Ketegangan di Bihar: Mobil polisi dibakar setelah rumor memicu kekacauan di Gopalganj | Jam tangan

Ketegangan di Bihar: Mobil polisi dibakar setelah rumor memicu kekacauan di Gopalganj | Jam tangan

Situasi tegang terjadi di Gopalganj Bihar pada Sabtu malam setelah kecelakaan lalu lintas berubah menjadi kekacauan, menyebabkan massa membakar kendaraan polisi.

Polisi menembakkan gas air mata untuk membubarkan massa di Gopalganj. (ANI)

Menurut Inspektur Polisi (SP) Avdhesh Dixit, kejadian itu terjadi antara pukul 18.30 hingga 19.00 pada hari Minggu ketika tiga pemuda sedang mengendarai sepeda motor. Pada saat yang sama, sebuah mobil polisi juga sedang melewati area tersebut ketika seekor Scorpion yang melaju kencang mendekat dari arah berlawanan.
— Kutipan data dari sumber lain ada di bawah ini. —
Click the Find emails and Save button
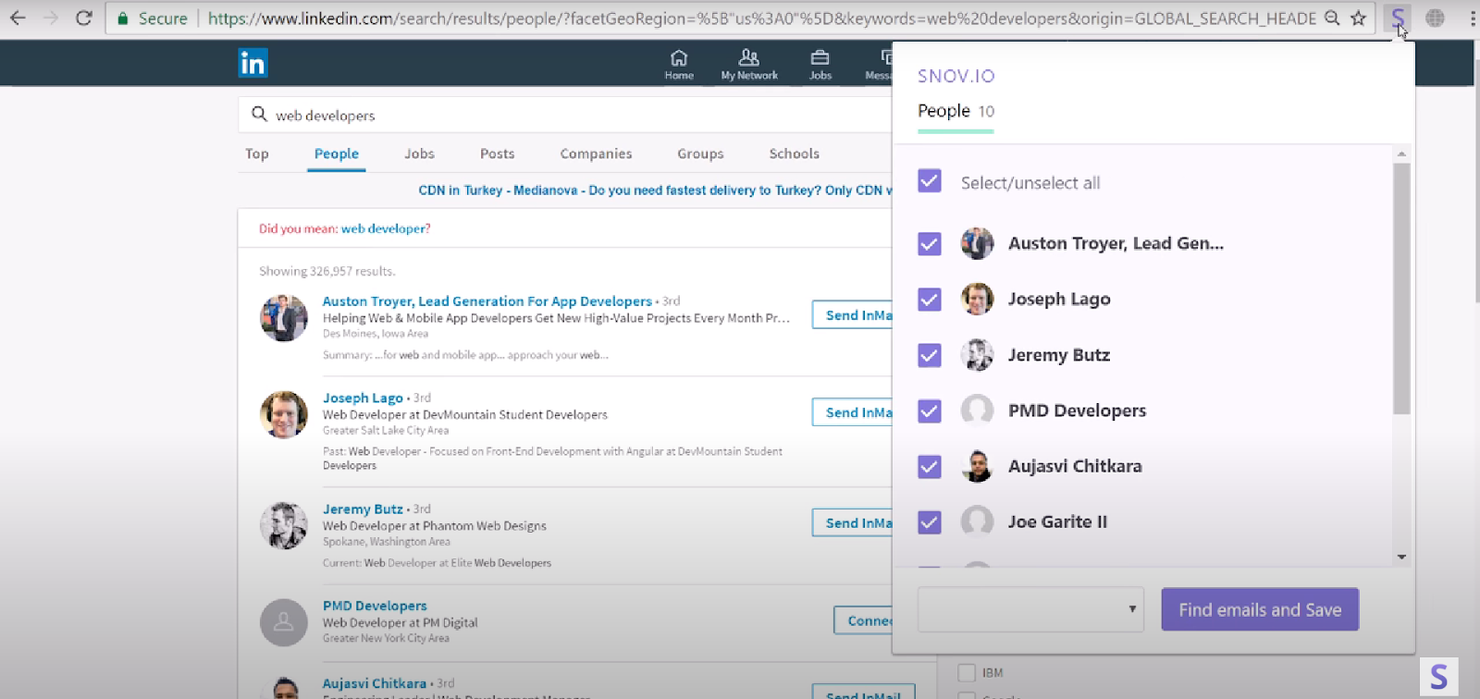point(1259,609)
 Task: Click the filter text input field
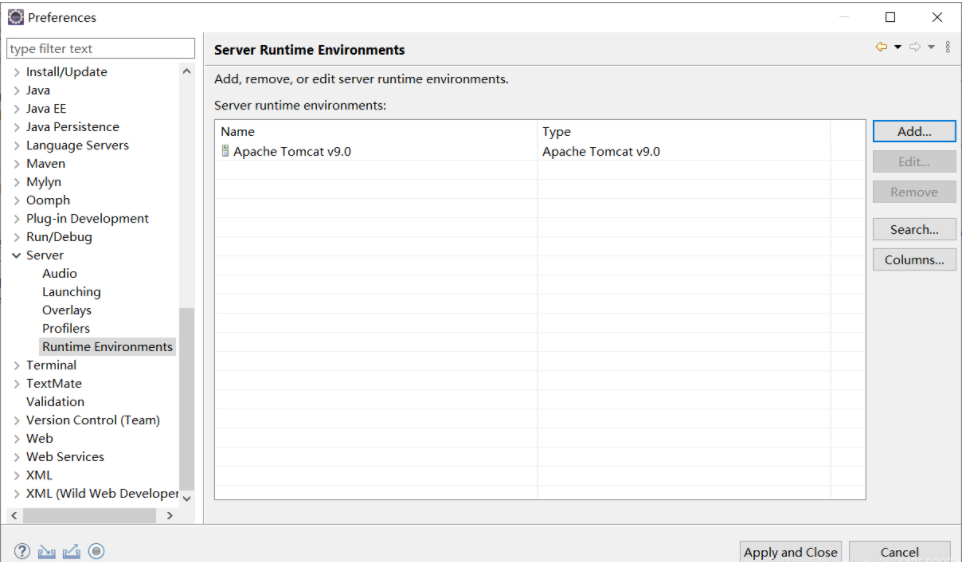point(100,48)
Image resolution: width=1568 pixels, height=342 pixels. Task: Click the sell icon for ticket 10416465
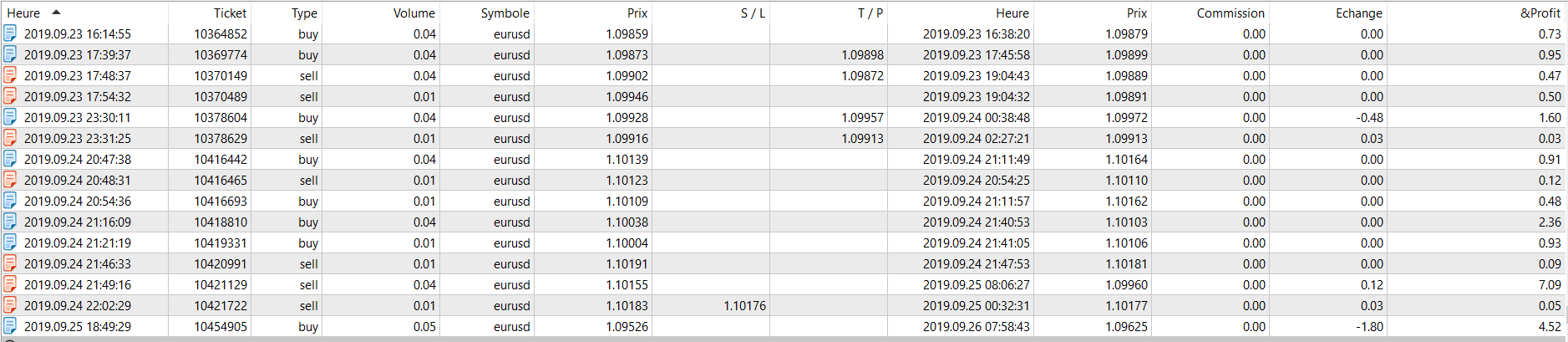coord(10,180)
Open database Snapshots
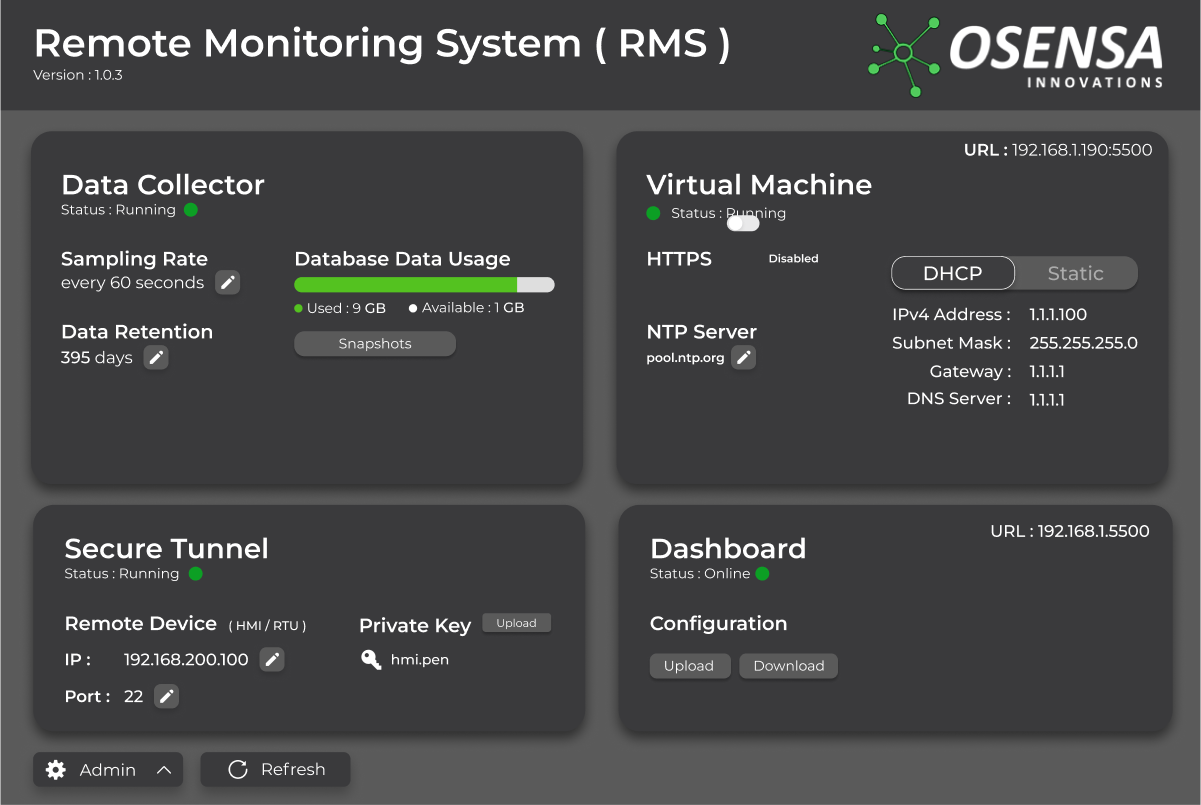1201x805 pixels. [374, 343]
Saat mencoba menyalip mobil yang melaju, sepeda motor kehilangan kendali dan terjatuh.

“Mereka mengalami luka-luka dan dibawa ke rumah sakit untuk mendapatkan perawatan. Tak lama setelah kejadian, beredar kabar di lokasi kejadian bahwa pengendara sepeda tersebut meninggal dunia. Hal ini membuat geram warga yang berada di lokasi kejadian, yang kemudian membakar kendaraan polisi tersebut,” kata SP Dixit.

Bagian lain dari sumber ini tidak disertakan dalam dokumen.